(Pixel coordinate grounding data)

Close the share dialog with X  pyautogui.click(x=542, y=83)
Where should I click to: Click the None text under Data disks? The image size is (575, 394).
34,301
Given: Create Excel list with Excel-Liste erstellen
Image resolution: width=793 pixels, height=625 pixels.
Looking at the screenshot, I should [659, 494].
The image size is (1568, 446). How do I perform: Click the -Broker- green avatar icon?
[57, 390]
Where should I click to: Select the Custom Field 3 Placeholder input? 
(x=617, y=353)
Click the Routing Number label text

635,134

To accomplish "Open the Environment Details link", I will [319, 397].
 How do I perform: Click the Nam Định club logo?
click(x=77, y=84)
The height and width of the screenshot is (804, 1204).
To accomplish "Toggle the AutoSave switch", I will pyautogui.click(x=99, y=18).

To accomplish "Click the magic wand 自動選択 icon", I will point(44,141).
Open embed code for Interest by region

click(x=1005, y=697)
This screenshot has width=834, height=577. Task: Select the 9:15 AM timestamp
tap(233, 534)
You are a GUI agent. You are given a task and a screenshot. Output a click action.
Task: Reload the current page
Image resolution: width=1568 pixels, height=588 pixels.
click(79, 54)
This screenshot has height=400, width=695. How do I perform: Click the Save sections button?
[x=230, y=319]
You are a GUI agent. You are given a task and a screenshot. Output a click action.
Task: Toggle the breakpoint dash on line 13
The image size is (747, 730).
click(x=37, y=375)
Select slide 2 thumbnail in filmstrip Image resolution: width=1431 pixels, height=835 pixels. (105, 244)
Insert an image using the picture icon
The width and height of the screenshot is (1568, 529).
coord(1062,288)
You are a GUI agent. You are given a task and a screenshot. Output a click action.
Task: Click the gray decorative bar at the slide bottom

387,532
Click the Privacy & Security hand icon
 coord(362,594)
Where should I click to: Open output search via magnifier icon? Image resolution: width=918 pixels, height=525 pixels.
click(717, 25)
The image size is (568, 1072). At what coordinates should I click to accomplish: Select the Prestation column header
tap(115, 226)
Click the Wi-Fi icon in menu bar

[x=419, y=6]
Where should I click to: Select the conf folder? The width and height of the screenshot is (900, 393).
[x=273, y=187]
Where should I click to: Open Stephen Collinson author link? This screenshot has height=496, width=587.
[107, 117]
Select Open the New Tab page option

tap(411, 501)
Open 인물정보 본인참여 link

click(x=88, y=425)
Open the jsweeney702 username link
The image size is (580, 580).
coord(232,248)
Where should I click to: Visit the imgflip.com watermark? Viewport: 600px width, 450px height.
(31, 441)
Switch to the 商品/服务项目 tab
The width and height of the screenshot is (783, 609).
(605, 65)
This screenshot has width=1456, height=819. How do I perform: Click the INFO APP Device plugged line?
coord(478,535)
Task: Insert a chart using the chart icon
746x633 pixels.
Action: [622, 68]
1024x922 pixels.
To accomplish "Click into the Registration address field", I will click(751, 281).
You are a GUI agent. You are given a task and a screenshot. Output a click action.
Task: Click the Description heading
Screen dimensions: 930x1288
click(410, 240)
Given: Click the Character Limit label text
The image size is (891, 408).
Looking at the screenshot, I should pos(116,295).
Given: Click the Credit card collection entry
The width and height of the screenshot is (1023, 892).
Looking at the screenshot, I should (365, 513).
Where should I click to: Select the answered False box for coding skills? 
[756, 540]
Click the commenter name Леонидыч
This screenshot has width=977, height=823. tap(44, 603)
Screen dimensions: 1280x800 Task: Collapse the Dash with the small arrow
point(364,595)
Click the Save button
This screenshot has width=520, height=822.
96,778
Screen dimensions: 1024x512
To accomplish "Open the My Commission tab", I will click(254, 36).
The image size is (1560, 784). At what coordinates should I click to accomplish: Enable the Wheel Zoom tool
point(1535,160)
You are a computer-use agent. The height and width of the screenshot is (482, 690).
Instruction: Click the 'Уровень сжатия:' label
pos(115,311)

• _TASK BRIEF_:
A complete and exact reproduction of the data is needed.

• _FINISHED EXERCISE_:
Close the share dialog with X  pyautogui.click(x=542, y=83)
Where should I click to: Click the None text under Data disks? The image size is (575, 394).
34,301
Given: Create Excel list with Excel-Liste erstellen
Image resolution: width=793 pixels, height=625 pixels.
Looking at the screenshot, I should [659, 494].
The image size is (1568, 446). How do I perform: Click the -Broker- green avatar icon?
[57, 390]
Where should I click to: Select the Custom Field 3 Placeholder input? 
(x=617, y=353)
Click the Routing Number label text

635,134

To accomplish "Open the Environment Details link", I will [319, 397].
 How do I perform: Click the Nam Định club logo?
click(x=77, y=84)
The height and width of the screenshot is (804, 1204).
To accomplish "Toggle the AutoSave switch", I will pyautogui.click(x=99, y=18).

To accomplish "Click the magic wand 自動選択 icon", I will point(44,141).
Open embed code for Interest by region

click(x=1005, y=697)
This screenshot has width=834, height=577. Task: Select the 9:15 AM timestamp
tap(233, 534)
You are a GUI agent. You are given a task and a screenshot. Output a click action.
Task: Reload the current page
Image resolution: width=1568 pixels, height=588 pixels.
click(79, 54)
This screenshot has height=400, width=695. How do I perform: Click the Save sections button?
[x=230, y=319]
You are a GUI agent. You are given a task and a screenshot. Output a click action.
Task: Toggle the breakpoint dash on line 13
The image size is (747, 730).
click(x=37, y=375)
Select slide 2 thumbnail in filmstrip Image resolution: width=1431 pixels, height=835 pixels. (105, 244)
Insert an image using the picture icon
The width and height of the screenshot is (1568, 529).
coord(1062,288)
You are a GUI agent. You are given a task and a screenshot. Output a click action.
Task: Click the gray decorative bar at the slide bottom

387,532
Click the Privacy & Security hand icon
 coord(362,594)
Where should I click to: Open output search via magnifier icon? Image resolution: width=918 pixels, height=525 pixels.
click(717, 25)
The image size is (568, 1072). At what coordinates should I click to accomplish: Select the Prestation column header
tap(115, 226)
Click the Wi-Fi icon in menu bar

[x=419, y=6]
Where should I click to: Select the conf folder? The width and height of the screenshot is (900, 393).
[x=273, y=187]
Where should I click to: Open Stephen Collinson author link? This screenshot has height=496, width=587.
[107, 117]
Select Open the New Tab page option

tap(411, 501)
Open 인물정보 본인참여 link

click(x=88, y=425)
Open the jsweeney702 username link
The image size is (580, 580).
coord(232,248)
Where should I click to: Visit the imgflip.com watermark? Viewport: 600px width, 450px height.
(31, 441)
Switch to the 商品/服务项目 tab
The width and height of the screenshot is (783, 609).
(605, 65)
This screenshot has width=1456, height=819. How do I perform: Click the INFO APP Device plugged line?
coord(478,535)
Task: Insert a chart using the chart icon
746x633 pixels.
Action: [622, 68]
1024x922 pixels.
To accomplish "Click into the Registration address field", I will click(751, 281).
You are a GUI agent. You are given a task and a screenshot. Output a click action.
Task: Click the Description heading
Screen dimensions: 930x1288
click(410, 240)
Given: Click the Character Limit label text
The image size is (891, 408).
Looking at the screenshot, I should pos(116,295).
Given: Click the Credit card collection entry
The width and height of the screenshot is (1023, 892).
Looking at the screenshot, I should (365, 513).
Where should I click to: Select the answered False box for coding skills? 
[756, 540]
Click the commenter name Леонидыч
This screenshot has width=977, height=823. tap(44, 603)
Screen dimensions: 1280x800 Task: Collapse the Dash with the small arrow
point(364,595)
Click the Save button
This screenshot has width=520, height=822.
96,778
Screen dimensions: 1024x512
To accomplish "Open the My Commission tab", I will click(254, 36).
The image size is (1560, 784). At what coordinates should I click to accomplish: Enable the Wheel Zoom tool
point(1535,160)
You are a computer-use agent. The height and width of the screenshot is (482, 690).
Instruction: Click the 'Уровень сжатия:' label
pos(115,311)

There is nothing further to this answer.